**Task list**
[1] Decide whether each statement below agrees with the article about the fire that killed Tony Hsieh. Answer yes or no for each and quote the deciding words of the article. (a) The New London Police Department's investigation found signs of criminality tied to the fire. (b) The Connecticut state medical examiner's office ruled Hsieh's death accidental. (c) Hsieh died on the same day as the fire.
[2] In the article about the fire that killed Tony Hsieh, who shared several other potential causes for the fire?
[3] Extend the article about the fire that killed Tony Hsieh, starting after its last sentence.

**Excerpt to read**
○ ○ ○ ○

Fire officials couldn’t determine whether ”carelessness or even an intentional act“ by Hsieh started the blaze

Former Zappos CEO Tony Hsieh locked himself in a shed with nitrous oxide cartridges, liquor bottles, drug paraphernalia, and a propane heater and candles, among other flammables, in the moments leading up to the November fire that killed him, a fire department report said on Tuesday. The report offers the most information to date on the Connecticut blaze that ultimately led to Hsieh’s death a little more than a week later from smoke inhalation.

New London Fire Department officials said they couldn’t determine whether “carelessness or even an intentional act” by Hsieh started the fire, but that the presence of drugs and alcohol may have impaired his reaction to the fire. New London Fire Marshal Vernon Skau shared several other potential causes for the fire, including the misuse of candles.

An investigation from the New London Police Department found no signs of criminality tied to the fire. Hsieh’s death was ruled accidental by the Connecticut state medical examiner’s office.

As TheWrap reported in early December, Hsieh’s affinity for nitrous oxide, alcohol and candles concerned those closest to him in his final days — and led some to believe his hard-partying ways contributed to his inability to escape the fire that ultimately killed him.

Fire officials said Hsieh was staying at the home of a former Zappos executive when he died. At about 3:00 a.m. on Nov. 17, a friend when to check on Hsieh inside the 300 square-foot shed and noticed a candle was burning a candle near Hsieh. The friend alerted Hsieh and told him to put out the candles, which he agreed to do. Security camera footage shows the friend told Hsieh “you’re going to smoke yourself out” and “that’s poison.” Hsieh responded, saying “It’s poisonous but I used it to light a fire.”

A few minutes later, Hsieh opened the shed’s door and showed “occasional light smoke” was “wisping from the door.” The fire department report added it appeared “as though there was an incipient fire within the shed at that time.”

○ ○ ○ ○

(Pixel coordinate grounding data)
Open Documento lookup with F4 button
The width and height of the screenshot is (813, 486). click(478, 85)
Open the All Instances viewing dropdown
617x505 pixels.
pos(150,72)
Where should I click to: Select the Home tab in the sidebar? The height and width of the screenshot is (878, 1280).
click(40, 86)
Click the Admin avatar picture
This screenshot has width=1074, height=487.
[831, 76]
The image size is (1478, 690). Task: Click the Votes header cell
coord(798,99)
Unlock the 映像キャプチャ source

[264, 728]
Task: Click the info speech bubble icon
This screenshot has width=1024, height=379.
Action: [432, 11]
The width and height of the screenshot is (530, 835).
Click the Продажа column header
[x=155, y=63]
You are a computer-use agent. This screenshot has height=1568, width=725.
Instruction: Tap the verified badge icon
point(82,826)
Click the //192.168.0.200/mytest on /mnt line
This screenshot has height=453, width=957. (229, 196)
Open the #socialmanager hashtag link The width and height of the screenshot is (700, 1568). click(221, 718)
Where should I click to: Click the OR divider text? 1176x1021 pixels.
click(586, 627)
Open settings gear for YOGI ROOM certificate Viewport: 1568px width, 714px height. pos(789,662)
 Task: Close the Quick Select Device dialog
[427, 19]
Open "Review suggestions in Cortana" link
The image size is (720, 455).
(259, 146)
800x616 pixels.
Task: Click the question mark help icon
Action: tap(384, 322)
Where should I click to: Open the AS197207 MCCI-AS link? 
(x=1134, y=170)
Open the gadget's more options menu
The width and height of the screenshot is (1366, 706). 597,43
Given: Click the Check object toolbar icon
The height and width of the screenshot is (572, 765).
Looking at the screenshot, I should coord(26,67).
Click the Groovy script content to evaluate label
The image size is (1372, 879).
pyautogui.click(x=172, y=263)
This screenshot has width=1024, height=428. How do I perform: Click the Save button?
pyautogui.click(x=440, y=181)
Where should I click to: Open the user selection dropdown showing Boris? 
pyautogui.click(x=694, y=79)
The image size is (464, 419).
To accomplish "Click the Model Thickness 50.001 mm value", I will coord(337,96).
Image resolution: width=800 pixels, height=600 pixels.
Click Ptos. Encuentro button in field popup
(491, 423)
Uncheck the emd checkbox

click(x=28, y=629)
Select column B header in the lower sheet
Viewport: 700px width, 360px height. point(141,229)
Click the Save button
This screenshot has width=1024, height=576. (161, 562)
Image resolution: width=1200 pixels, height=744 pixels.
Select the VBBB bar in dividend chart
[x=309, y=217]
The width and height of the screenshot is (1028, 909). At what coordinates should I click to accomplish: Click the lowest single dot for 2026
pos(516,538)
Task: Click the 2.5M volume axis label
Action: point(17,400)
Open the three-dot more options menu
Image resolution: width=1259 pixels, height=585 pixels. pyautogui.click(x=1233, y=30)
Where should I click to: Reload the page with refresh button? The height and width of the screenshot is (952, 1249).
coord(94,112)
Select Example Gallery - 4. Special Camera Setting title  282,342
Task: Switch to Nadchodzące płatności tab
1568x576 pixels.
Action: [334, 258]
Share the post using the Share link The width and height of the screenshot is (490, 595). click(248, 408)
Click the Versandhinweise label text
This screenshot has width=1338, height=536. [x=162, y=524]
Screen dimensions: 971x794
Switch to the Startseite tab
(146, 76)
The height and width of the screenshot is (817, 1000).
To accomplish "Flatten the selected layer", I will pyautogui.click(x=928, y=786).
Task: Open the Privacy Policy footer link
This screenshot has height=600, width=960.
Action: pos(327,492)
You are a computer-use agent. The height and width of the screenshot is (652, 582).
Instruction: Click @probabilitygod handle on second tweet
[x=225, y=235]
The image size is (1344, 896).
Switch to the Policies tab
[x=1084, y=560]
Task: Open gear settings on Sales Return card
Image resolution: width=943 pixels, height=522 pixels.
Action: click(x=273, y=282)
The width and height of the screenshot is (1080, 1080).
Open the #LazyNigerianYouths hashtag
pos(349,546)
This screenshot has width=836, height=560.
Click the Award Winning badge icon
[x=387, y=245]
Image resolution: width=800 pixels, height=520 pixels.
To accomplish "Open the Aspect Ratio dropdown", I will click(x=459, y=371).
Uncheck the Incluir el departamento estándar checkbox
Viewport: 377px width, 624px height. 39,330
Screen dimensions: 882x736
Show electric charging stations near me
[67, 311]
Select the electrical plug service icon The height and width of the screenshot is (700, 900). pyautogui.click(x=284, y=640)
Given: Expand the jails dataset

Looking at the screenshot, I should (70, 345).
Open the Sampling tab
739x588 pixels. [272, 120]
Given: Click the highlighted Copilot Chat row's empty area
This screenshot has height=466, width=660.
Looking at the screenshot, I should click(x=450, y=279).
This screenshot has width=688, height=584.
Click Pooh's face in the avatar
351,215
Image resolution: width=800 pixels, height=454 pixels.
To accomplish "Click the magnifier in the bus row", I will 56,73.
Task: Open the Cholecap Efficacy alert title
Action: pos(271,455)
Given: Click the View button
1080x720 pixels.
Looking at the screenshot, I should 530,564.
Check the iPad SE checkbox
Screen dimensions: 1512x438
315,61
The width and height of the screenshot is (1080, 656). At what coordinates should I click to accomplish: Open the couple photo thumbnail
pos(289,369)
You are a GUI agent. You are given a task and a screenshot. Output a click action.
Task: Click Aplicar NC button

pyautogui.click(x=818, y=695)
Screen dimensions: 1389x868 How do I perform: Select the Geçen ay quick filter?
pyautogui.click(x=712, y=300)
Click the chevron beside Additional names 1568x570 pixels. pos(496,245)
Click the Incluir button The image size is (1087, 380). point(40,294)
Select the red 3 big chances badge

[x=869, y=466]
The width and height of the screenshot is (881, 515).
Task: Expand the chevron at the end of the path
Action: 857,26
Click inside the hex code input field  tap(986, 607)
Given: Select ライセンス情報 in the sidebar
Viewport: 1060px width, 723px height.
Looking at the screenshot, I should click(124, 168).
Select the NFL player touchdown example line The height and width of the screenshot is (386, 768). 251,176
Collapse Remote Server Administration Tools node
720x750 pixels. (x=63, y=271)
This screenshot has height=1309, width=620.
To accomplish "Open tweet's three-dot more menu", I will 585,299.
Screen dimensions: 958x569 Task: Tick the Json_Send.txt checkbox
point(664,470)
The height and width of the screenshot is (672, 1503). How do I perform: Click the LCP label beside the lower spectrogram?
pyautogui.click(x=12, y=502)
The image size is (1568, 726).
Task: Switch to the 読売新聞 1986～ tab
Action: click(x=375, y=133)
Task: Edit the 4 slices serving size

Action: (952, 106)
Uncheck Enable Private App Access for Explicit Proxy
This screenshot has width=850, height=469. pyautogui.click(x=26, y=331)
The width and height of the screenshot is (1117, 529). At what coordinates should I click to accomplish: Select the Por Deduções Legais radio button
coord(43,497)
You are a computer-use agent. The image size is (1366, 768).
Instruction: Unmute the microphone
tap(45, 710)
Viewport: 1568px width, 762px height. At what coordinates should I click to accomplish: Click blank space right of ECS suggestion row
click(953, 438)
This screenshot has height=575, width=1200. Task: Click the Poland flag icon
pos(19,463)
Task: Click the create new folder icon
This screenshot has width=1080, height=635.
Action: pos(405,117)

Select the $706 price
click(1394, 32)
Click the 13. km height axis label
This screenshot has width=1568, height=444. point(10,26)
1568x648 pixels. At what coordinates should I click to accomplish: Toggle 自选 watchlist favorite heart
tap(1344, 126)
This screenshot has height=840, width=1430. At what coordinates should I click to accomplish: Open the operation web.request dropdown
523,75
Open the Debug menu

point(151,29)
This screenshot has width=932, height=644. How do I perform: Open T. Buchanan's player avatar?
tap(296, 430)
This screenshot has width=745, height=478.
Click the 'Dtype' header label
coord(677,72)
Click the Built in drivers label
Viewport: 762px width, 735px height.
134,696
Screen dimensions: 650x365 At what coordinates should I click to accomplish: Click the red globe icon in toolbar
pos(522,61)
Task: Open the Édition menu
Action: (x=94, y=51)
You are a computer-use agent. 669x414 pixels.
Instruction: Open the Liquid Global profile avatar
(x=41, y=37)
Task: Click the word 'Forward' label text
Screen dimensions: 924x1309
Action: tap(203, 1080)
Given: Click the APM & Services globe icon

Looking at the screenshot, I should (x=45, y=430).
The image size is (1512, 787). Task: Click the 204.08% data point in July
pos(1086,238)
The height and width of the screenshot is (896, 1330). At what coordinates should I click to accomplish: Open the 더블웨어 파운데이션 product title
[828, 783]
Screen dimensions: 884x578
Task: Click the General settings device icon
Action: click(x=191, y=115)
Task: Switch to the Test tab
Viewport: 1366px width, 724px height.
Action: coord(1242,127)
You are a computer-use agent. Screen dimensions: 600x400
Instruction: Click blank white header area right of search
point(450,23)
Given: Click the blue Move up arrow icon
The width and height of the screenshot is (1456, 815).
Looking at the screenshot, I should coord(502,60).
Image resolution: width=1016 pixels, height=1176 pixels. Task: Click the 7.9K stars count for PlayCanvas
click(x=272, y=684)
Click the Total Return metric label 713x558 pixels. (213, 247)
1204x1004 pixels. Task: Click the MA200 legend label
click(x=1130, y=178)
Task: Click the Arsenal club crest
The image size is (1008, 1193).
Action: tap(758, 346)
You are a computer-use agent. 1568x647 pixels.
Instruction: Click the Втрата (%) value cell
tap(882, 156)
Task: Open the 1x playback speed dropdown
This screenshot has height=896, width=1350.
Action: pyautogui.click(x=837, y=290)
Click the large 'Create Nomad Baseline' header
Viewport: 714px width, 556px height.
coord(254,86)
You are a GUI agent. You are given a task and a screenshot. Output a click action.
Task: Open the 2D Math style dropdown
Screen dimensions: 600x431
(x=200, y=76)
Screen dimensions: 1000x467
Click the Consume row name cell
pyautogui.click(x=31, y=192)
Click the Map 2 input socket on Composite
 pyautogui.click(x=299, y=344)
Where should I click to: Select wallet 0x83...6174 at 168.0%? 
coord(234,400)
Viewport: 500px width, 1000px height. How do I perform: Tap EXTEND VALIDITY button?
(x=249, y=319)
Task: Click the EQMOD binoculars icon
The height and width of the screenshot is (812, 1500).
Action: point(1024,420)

○ ○ ○ ○

**Answers by task**
[1]
(a) No: "found no signs of criminality tied to the fire."
(b) Yes: "Hsieh’s death was ruled accidental by the Connecticut state medical examiner’s office."
(c) No: "led to Hsieh’s death a little more than a week later from smoke inhalation."

[2] New London Fire Marshal Vernon Skau.

[3]
Hsieh’s brother Andrew then knocked on the door at 3:20 a.m. and said it was time to leave for a vacation they had planned. Hsieh, according to the video footage, told him to return in a five minutes. Smoke continued to fill the shed and a carbon monoxide alarm went off. The report says a sound on the security footage indicates the relief valve on the propane tank was “actuated to relieve pressure from within the tank.”

The smoke then started to emanate from the shed at an increased rate before the security feed went dead at 3:24 a.m. A friend told fire officials they checked on Hsieh a few minutes later and tried to break the door down to get in before calling the fire department. Hsieh was found face down on a blanket a few minutes later when firefighters arrived and rushed to a nearby hospital. He was later airlifted to the Connecticut Burn Center, where he died on Nov. 27.

The son of Taiwanese immigrants, Hsieh graduated from Harvard University before embarking on a successful career as an entrepreneur, venture capitalist and civic leader.

Prior to joining Zappos, Hsieh co-founded the online advertising network LinkExchange, which he sold to Microsoft in 1998 for $265 million.

While at Zappos, he also became a leading figure in public and private efforts to redevelop downtown Las Vegas. In 2013, he moved Zappos’ headquarters to the former Las Vegas City Hall building and pledged $350 million to other revitalization efforts.

“Tony Hsieh played a pivotal role in helping transform Downtown Las Vegas,” Nevada Gov. Steve Sisolak tweeted. “Kathy and I send our love and condolences to Tony’s family and friends during this difficult time.”